The likely post-exit percentage holdings of continuing investors will need to be considered in light of thresholds under landholder duty rules in each State or Territory where land is held. Managers should review their fund documents to assess whether they are able to pass on the implicit duty cost to the exiting investor.
Clearly, the issues faced by managers will vary depending on the fund structure, asset types and terms of fund documents. However, it is likely that some or all of the following further considerations will be important:
- Managers should review any force majeure provisions in key contracts (including administration agreements, custody agreements and management agreements). A threshold question is whether the current pandemic is covered by the particular form of provision. If applicable, the provision might require a party relying on a force majeure right to follow certain procedural steps to avail itself of those rights. Also, rights will vary depending on the form of the provision, including suspension or revocation of the contract. Some insurance policies will require a notification to the insurer of events that led to the force majeure being relied upon.
- From a regulatory perspective, Australian financial services licensees will see the current liquidity squeeze as a prompt to review their internal liquidity risk management processes and stress testing measures in light of the guidance by ASIC on the need for regular testing of liquidity risk management arrangements (including ASIC Regulatory Guide 259 Risk Management Systems of Responsible Entities, which ASIC has said is relevant also for operators of unregistered managed investment schemes).
- Hedge funds and other funds that have entered into derivative positions with counterparties should review prime brokerage and ISDA agreements to assess the rights and requirements of the counterparty arising out of the current events. The drop in value of certain portfolio assets may trigger margin calls or the need for the posting of different collateral. Given value uncertainty, counterparties will likely have the right to apply haircuts for certain posted collateral. Managers should review event of default provisions to assess whether the counterparty has a right to act, and assess the right action needed to avoid any premature closing of positions or termination by the counterparty.

_Input data_
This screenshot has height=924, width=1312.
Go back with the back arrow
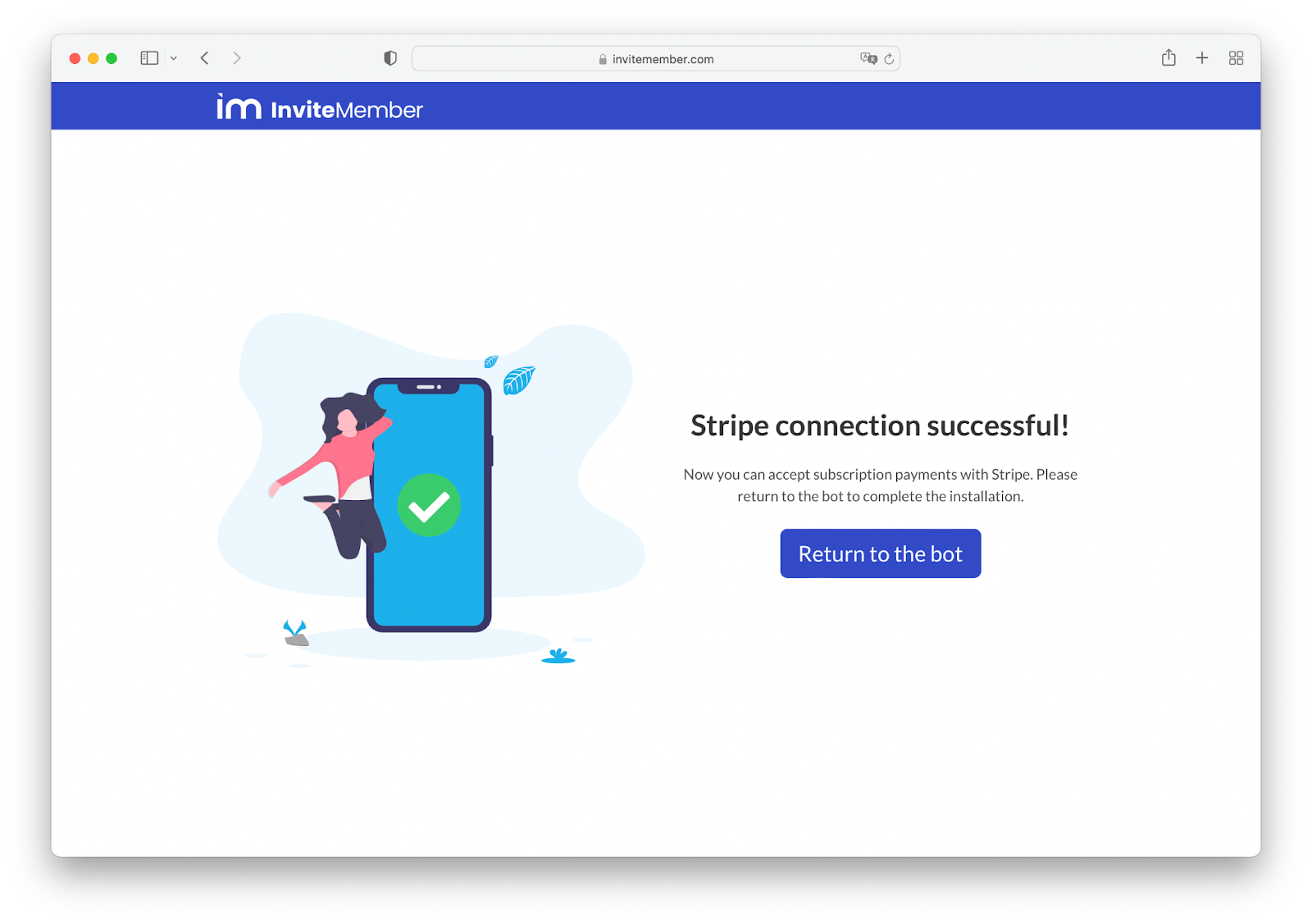coord(205,58)
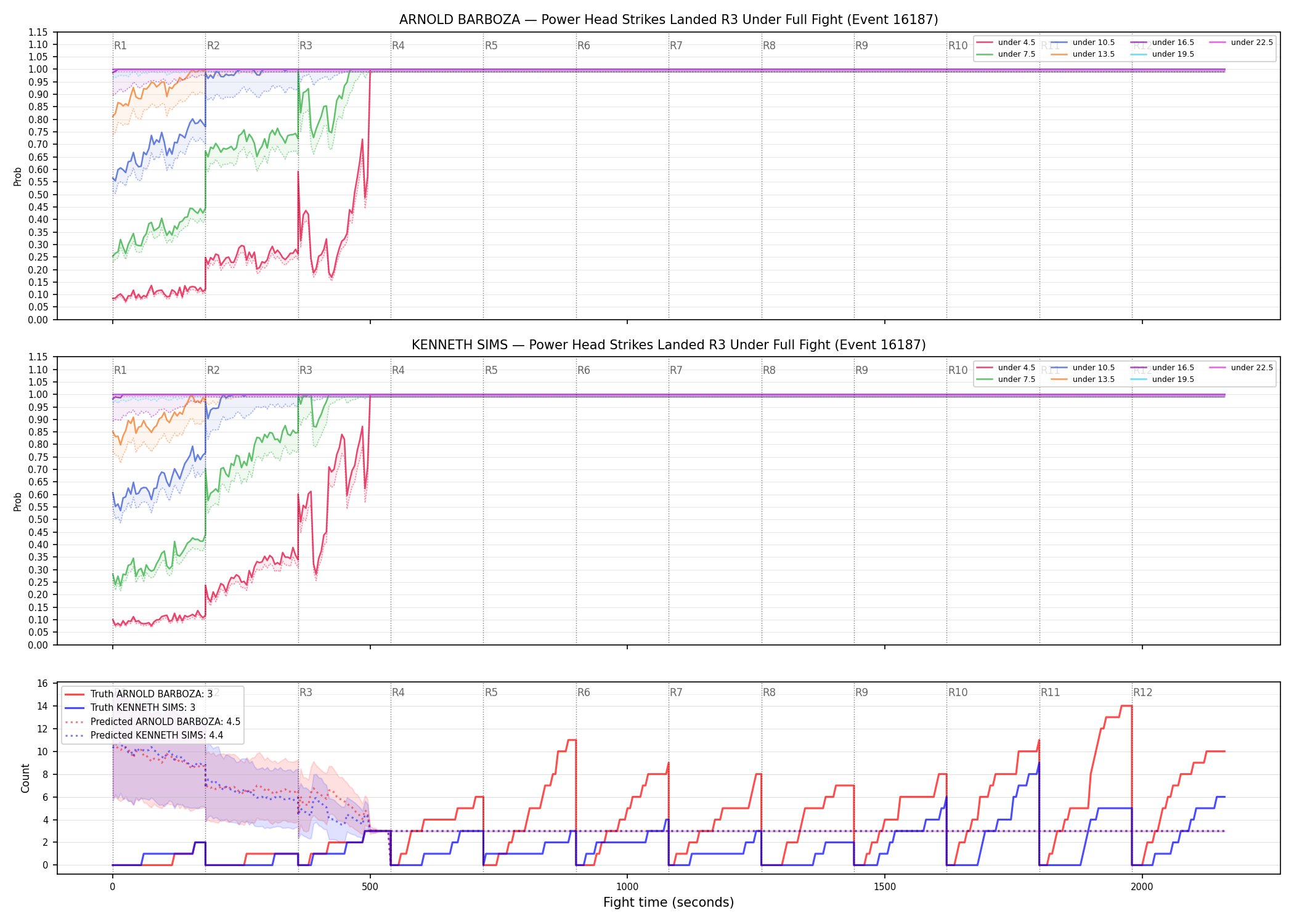Click the R5 round marker in bottom count chart
Image resolution: width=1294 pixels, height=924 pixels.
[x=491, y=692]
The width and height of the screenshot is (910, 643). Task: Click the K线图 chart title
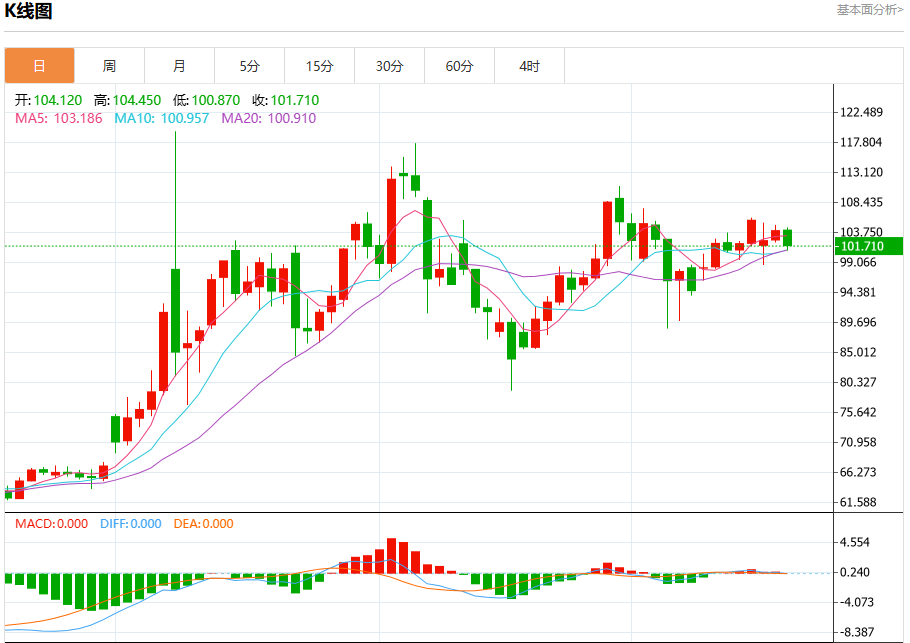(28, 10)
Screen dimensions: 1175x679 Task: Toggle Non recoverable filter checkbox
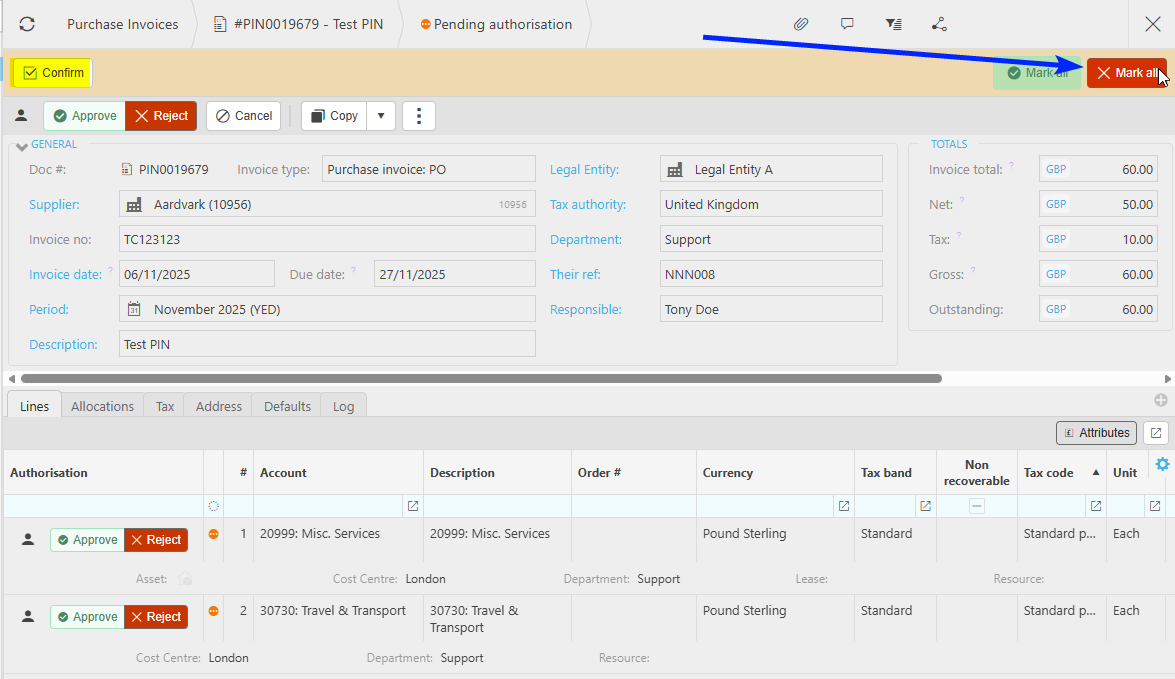[x=977, y=506]
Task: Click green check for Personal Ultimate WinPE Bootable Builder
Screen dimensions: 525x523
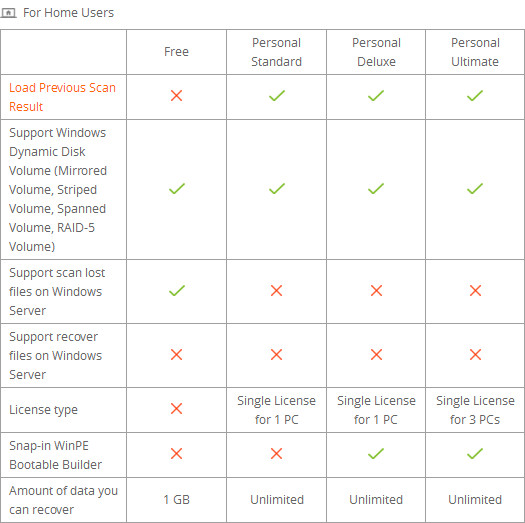Action: point(475,454)
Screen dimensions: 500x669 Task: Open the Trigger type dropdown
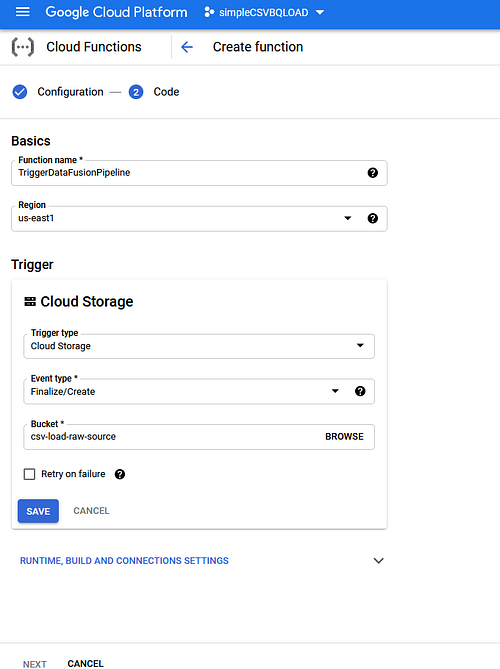tap(199, 346)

_Aim of the exercise_
Answer these questions from the text on issues facing fund managers.
1. Which three kinds of key contracts are listed as examples whose force majeure provisions managers should review?
2. Which ASIC Regulatory Guide is cited by number and title?
3. Which two types of agreements should hedge funds with derivative positions review?
Rely only on the text for what follows.

_Solution for this problem_
1. Administration agreements, custody agreements and management agreements.
2. ASIC Regulatory Guide 259 Risk Management Systems of Responsible Entities.
3. Prime brokerage agreements and ISDA agreements.